-- Extrait --

Pour Gabriel Zucman, sa taxe sur les hauts patrimoines ne provoquera pas d’exil fiscal

Gabriel Zucman
L’économiste français Gabriel Zucman, en 2021. © FRANCOIS WALSCHAERTS/AFP via Getty Images
Pierre-Henri Thomas
Pierre-Henri Thomas Journaliste

En réponse au Premier ministre français François Bayrou, qui avait dit voici quelques jours qu’une taxe sur les hauts patrimoines susciterait un « nomadisme fiscal », l’économiste brandit plusieurs études montrant que dans les pays où une telle taxe a été adoptée, on n’observe pratiquement pas d’exils fiscaux.

L’économiste français Gabriel Zucman, qui étudie depuis des années les inégalités et les paradis fiscaux, propose depuis un certain temps déjà d’imposer annuellement les hauts patrimoines (on parle de plus de 100 millions) à hauteur de 2%. Une mesure destinée à corriger le fait que la fiscalité en France, mais aussi en Belgique, n’est pas progressive. Les classes moyennes paient en effet en proportion un taux d’imposition plus élevé que les hauts patrimoines.

Cette proposition est discutée en France, mais aussi chez nous, avec un fort bémol toutefois :  on ne parle plus de taxe sur les gros patrimoines de plus de 100 millions, mais de « taxe des millionnaires », soit des patrimoines nettement plus petits. Le PTB voudrait par exemple imposer l’équivalent de la taxe Zucman, soit 2% de ponction annuelle, sur les patrimoines supérieurs à 2 millions et 3% au-delà de 10 millions. Le PS a une taxe plus progressive : 1% sur les patrimoines de plus de 5 millions, 2% sur ceux de plus de 100 millions. Ecolo soutient lui aussi une taxe sur le patrimoine des plus riches.

Zucman surpris

La taxe proposée par l’économiste a été spécialement visée par le Premier ministre français, François Bayrou, ces derniers jours, qui n’y voit pas un bon moyen pour redresser les finances de l’Etat. « La taxe Zucman est une menace sur les investissements en France », estime le Premier ministre français, qui évoque aussi le risque de départ des hauts patrimoines du pays et de réduction des investissements.

Dans une réponse sur les réseau sociaux (X), Gabriel Zucman répond à ces critiques et défend sa proposition. » Interpellant François Bayrou, il se dit « très surpris par vos propos sur l’impôt minimal sur les ultra-riches, soit les patrimoines de plus de 100 millions d’euros, environ 1.800 foyers fiscaux ».

Cette taxe ne provoquerait pas un risque de fuite des investissements, poursuit Gabriel Zucman. «  Cet argument est incompréhensible, dit-il. Car l’impôt plancher ne touche pas les entreprises, mais les ultra-riches, sur leur fortune mondiale Il ne changerait rien à l’attractivité de notre pays pour les investissements étrangers. »

-- Défis --
(1) Recopiez le passage de l'article sur la taxe Zucman qui va de « L’économiste français Gabriel Zucman, qui » à « les hauts patrimoines. ».
(2) Répondez d'après l'article sur la taxe Zucman :
(a) Quel taux annuel Gabriel Zucman propose-t-il d'appliquer aux hauts patrimoines ?
(b) Quel taux le PS prévoit-il pour les patrimoines de plus de 5 millions ?
(c) Combien de foyers fiscaux environ possèdent, selon Gabriel Zucman, un patrimoine de plus de 100 millions d'euros ?

-- Données fournies --
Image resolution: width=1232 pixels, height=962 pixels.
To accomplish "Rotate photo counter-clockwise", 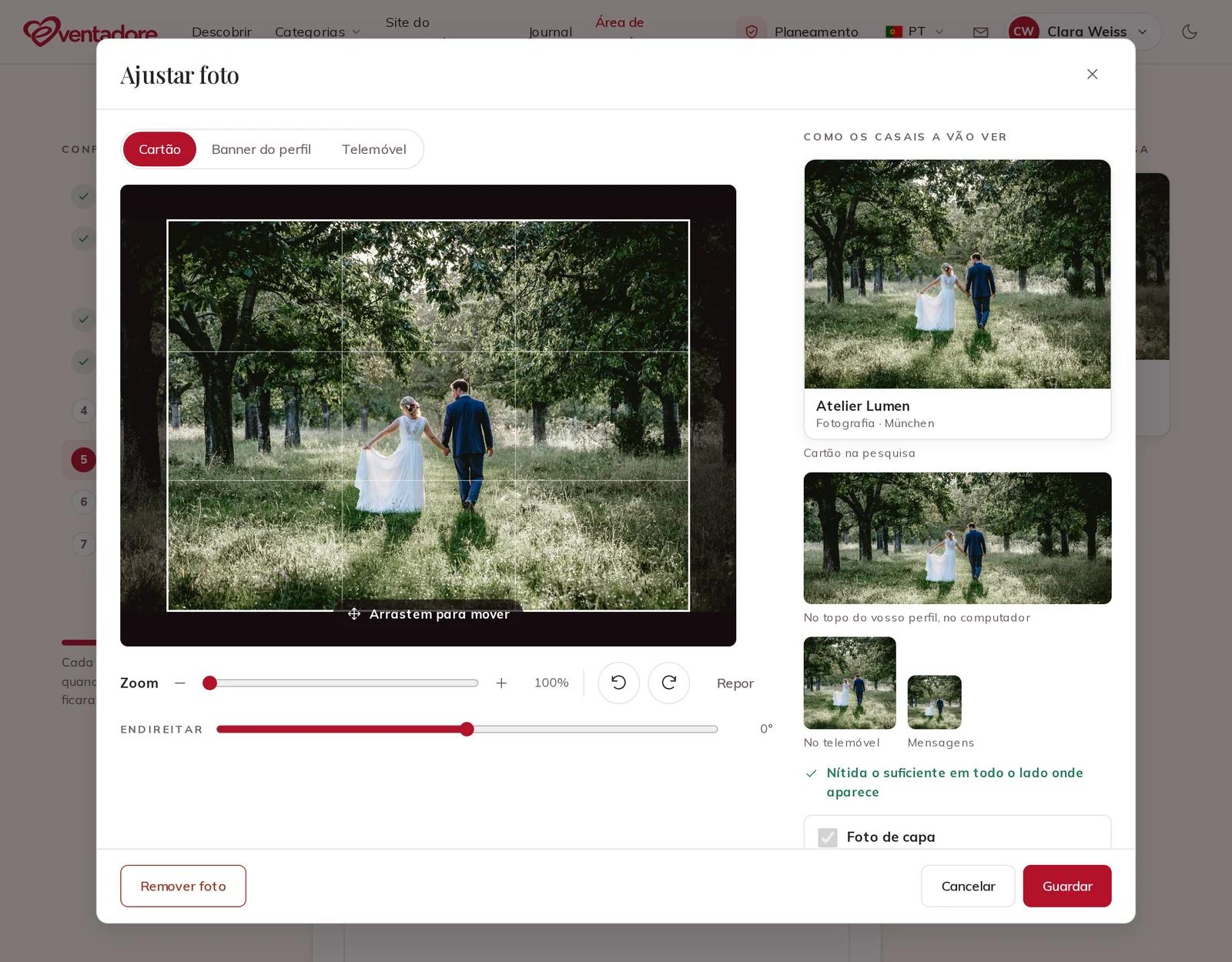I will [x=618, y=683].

* * *

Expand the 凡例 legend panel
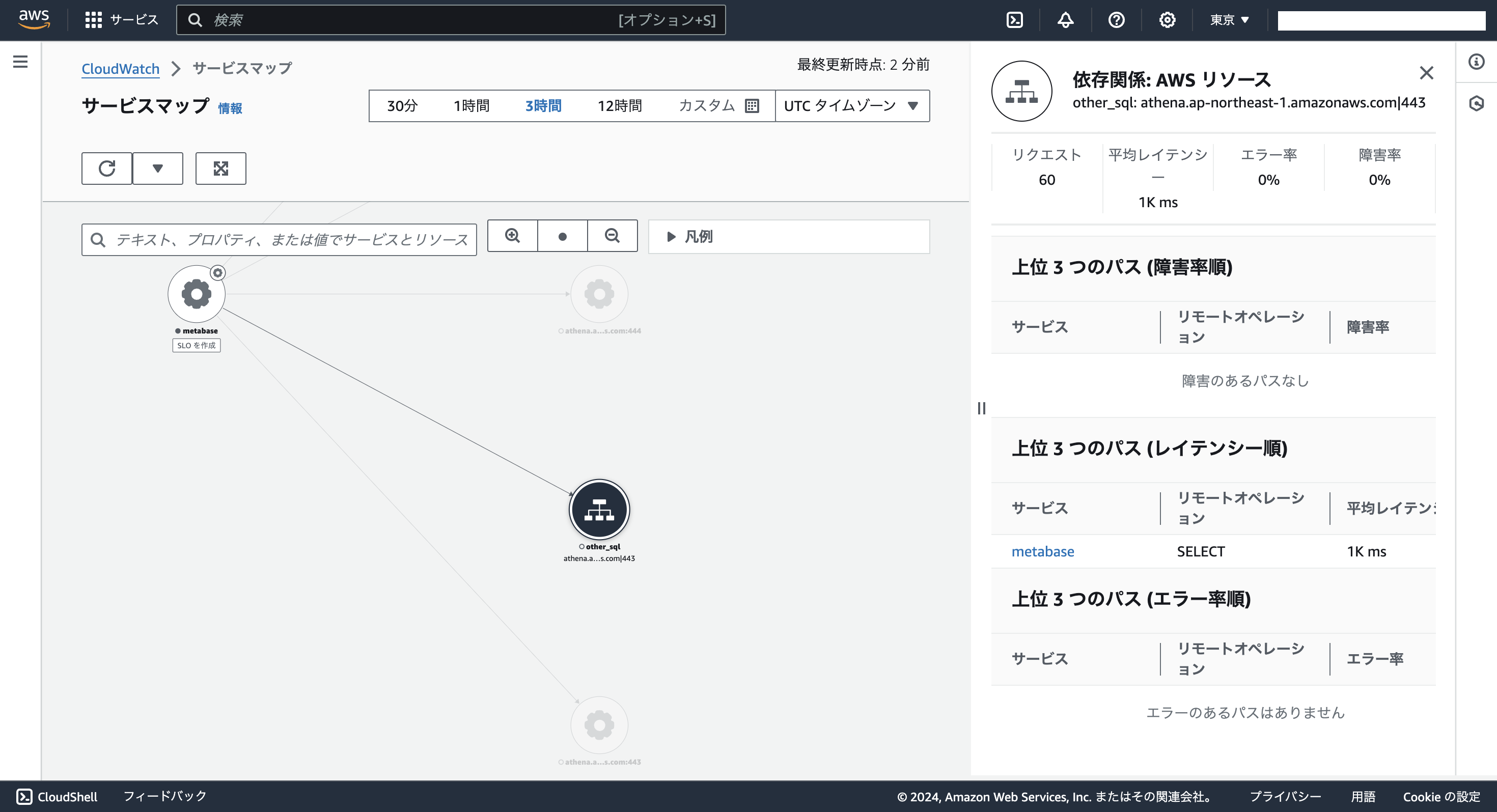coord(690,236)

-- Réponses par tâche --
(1)
L’économiste français Gabriel Zucman, qui étudie depuis des années les inégalités et les paradis fiscaux, propose depuis un certain temps déjà d’imposer annuellement les hauts patrimoines (on parle de plus de 100 millions) à hauteur de 2%. Une mesure destinée à corriger le fait que la fiscalité en France, mais aussi en Belgique, n’est pas progressive. Les classes moyennes paient en effet en proportion un taux d’imposition plus élevé que les hauts patrimoines.

(2)
(a) 2 %.
(b) 1 %.
(c) Environ 1.800.